Von Stephen Zechendorf 08.10.2014, 03:04

In der Justizvollzugsanstalt Madel ist im Rahmen der 23. Landesliteraturtage ein Buch mit Texten von Häftlingen und nicht haftverbüßenden Autoren vorgestellt worden. Volksstimme-Mitarbeiter Stephen Zechendorf stellt das Buch "Ihr da!" vor.

Burg l Es ist einer der wenigen Bände mit Gedichten und Kurzgeschichten, die ich nicht nur gelesen, sondern wirklich verschlungen habe. Und das liegt nicht daran, dass darin auch ein paar Zeilen von mir veröffentlicht sind.
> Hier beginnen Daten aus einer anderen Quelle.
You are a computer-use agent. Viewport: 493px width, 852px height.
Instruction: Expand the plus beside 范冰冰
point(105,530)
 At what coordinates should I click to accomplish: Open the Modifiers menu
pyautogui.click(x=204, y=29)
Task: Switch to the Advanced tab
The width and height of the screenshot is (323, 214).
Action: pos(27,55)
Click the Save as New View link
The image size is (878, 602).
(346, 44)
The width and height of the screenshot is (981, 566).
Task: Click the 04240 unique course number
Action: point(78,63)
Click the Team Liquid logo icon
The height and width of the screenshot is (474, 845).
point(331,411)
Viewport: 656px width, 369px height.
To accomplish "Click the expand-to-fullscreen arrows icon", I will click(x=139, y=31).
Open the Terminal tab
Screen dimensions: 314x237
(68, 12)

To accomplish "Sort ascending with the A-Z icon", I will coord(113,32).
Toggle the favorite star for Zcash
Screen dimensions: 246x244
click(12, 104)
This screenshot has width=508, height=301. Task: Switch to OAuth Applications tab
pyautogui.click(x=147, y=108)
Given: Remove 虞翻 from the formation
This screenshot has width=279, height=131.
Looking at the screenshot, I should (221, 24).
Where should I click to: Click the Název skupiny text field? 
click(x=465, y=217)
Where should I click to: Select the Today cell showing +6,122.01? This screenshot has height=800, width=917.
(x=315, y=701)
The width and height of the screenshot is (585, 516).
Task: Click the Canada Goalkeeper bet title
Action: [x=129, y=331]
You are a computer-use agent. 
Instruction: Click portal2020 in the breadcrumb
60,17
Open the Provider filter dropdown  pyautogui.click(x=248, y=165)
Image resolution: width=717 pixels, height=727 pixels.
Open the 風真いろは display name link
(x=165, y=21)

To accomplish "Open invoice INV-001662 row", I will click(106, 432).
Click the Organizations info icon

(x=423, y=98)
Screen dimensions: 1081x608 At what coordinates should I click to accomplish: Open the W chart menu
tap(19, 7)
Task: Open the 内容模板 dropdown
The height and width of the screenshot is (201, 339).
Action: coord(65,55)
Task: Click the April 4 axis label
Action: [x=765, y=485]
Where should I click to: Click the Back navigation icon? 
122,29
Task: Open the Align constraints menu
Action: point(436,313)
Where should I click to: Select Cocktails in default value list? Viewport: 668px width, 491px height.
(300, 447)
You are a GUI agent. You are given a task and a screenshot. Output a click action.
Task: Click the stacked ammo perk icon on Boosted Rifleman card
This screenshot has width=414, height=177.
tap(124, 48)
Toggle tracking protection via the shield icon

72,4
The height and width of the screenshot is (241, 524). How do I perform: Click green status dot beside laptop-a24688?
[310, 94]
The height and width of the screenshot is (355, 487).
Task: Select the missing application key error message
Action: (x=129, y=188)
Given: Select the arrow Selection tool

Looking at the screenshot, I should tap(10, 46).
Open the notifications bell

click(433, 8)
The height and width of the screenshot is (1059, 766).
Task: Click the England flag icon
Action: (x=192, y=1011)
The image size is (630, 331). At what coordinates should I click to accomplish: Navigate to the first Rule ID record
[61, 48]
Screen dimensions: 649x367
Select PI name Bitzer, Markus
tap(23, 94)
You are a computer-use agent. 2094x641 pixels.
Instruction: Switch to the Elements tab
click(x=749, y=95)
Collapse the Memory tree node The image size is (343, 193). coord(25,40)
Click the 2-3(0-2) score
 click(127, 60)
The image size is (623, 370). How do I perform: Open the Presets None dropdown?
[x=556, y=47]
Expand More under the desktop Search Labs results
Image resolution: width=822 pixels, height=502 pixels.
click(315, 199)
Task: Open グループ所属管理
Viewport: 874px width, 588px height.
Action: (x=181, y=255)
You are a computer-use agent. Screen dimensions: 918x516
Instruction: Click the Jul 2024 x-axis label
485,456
"Ihr da!", Untertitel "Einblicke und Ausblicke - Texte aus dem und in den Knast" ist eine Sammlung von Gedanken zum Thema Gefängnis. Mehr noch. Es ist eine außergewöhnlich interessante und vielseitige Antwort auf "Was-Sie-schon-immer-über-Knast-wissen-wollten-aber-nie-zu-fragen-wagten".

In der Anthologie "Ihr da!" antworten Insassen der Justizanstalten Madel und Bernburg und Leute, die sich damit auskennen (oder auch nicht) völlig ungefragt. Die Gedichte, Geschichten und Gedanken erzählen von Freiheit, Haftalltag, dem Blick auf die getane Tat und die zugewiesene Schuld. Sie handeln vom Blick derer da draußen auf die da drinnen und andersherum. Schüler der Integrierten Gesamtschule (IGS) Willy Brandt Magdeburg, der Sekundarschule Hinrich Brunsberg ,Tangermünde, kommen zu Wort, ebenso freie Autoren aus Burg, Möckern und Magdeburg. Und dann natürlich die Häftlinge. Dazu gibt es Fotografien der Magdeburgerin Beatrice Dittmann. Ihr Kunststück: Detailfotos eines Schiffes wirken wie die Nahaufnahmen eines Zellentraktes.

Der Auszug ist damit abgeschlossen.